How to complete this task:
Each line in the entries below that holds the word "checkbox" belongs in the answer.

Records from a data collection
════
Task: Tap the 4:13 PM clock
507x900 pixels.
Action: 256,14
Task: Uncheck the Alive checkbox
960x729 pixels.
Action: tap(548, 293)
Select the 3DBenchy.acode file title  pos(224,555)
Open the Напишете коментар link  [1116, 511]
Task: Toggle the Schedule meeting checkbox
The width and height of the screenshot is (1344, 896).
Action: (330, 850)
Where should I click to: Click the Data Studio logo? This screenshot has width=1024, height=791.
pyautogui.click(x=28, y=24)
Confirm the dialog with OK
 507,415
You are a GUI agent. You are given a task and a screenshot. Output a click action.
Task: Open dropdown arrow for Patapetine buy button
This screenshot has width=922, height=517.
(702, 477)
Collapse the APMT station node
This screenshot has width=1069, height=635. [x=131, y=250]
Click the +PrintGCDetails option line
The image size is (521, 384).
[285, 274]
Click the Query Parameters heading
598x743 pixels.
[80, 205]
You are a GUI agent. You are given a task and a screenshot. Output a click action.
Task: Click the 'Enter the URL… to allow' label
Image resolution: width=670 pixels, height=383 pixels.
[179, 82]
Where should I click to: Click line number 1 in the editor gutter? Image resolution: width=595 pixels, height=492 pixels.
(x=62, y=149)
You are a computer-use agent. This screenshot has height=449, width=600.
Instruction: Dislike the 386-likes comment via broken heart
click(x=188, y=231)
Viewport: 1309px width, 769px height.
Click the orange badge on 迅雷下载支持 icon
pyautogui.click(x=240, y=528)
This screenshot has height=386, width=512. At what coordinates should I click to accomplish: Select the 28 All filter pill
════
Output:
Task: Uncheck the Alive checkbox
Task: Toggle the Schedule meeting checkbox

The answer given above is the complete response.